[Hot Off the Press] SEC Releases Crypto Asset Framework for Token Issuers
US SEC Framework for “Investment Contract” Analysis of Digital Assets
The U.S. Securities and Exchange Commission (SEC) has just published its regulatory guidance for token issuers. The new guidance is related to tokens and it explains how they analyze them to be considered securities or not.
During the last year, the SEC has been taking different measures against Initial Coin Offerings (ICOs) and other crypto-related projects in the market. One of the main concerns that the market has is how to recognize whether a specific digital asset is a security or a utility token or something else entirely.
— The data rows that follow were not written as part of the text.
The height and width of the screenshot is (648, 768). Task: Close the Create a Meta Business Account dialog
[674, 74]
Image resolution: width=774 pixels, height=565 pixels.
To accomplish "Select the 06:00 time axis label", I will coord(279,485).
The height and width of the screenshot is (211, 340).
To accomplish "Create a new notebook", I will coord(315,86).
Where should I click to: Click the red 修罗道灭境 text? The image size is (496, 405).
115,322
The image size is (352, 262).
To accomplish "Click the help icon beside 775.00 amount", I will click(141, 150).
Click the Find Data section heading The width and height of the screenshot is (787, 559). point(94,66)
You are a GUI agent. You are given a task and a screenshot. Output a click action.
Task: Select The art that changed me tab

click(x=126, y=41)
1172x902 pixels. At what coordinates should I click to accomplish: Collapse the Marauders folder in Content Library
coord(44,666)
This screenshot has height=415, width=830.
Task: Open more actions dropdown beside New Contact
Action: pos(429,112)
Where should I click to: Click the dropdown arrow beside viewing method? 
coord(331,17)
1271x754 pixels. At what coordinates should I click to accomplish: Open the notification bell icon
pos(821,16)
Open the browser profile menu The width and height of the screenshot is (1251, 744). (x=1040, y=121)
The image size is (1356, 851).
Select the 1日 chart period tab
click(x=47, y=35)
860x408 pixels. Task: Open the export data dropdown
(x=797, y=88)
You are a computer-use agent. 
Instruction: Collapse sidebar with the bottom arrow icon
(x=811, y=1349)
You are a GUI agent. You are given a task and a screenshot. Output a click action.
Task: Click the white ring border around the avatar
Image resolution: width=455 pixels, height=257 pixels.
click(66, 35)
With this new guidance, the intention is to provide legal clarity about the issues that have concerned enthusiasts, investors and companies in the space for the last few years.
— SEC_News (@SEC_News) April 3, 2019
The SEC Director of Corporation Finance, William Hinman, announced back in November, that they were working on a “plain English” guidance for cryptocurrencies. There were other members of the agency that have also provided similar information as Mr. Hinman.
The framework for Initial Coin Offerings released by the SEC explains that investors have to consider whether the U.S. federal securities laws apply.
On the matter, they wrote:
“A digital asset should be analyzed to determine whether it has the characteristics of any product that meets the definition of “security” under the federal securities laws. In this guidance, we provide a framework for analyzing whether a digital asset has the characteristics of one particular type of security – an ‘investment contract.’”
The new guidance explains that the Howey test is not the only form and terms of the instrument itself. Issuers that engage in the marketing, offerings and the sale of digital assets need to analyze the relevant transactions of other offerings to determine if Federal Securities laws apply to their own token.
This aims at providing more clarity to the cryptocurrency space as a whole and to allow firms to understand whether they are launching utility tokens or securities.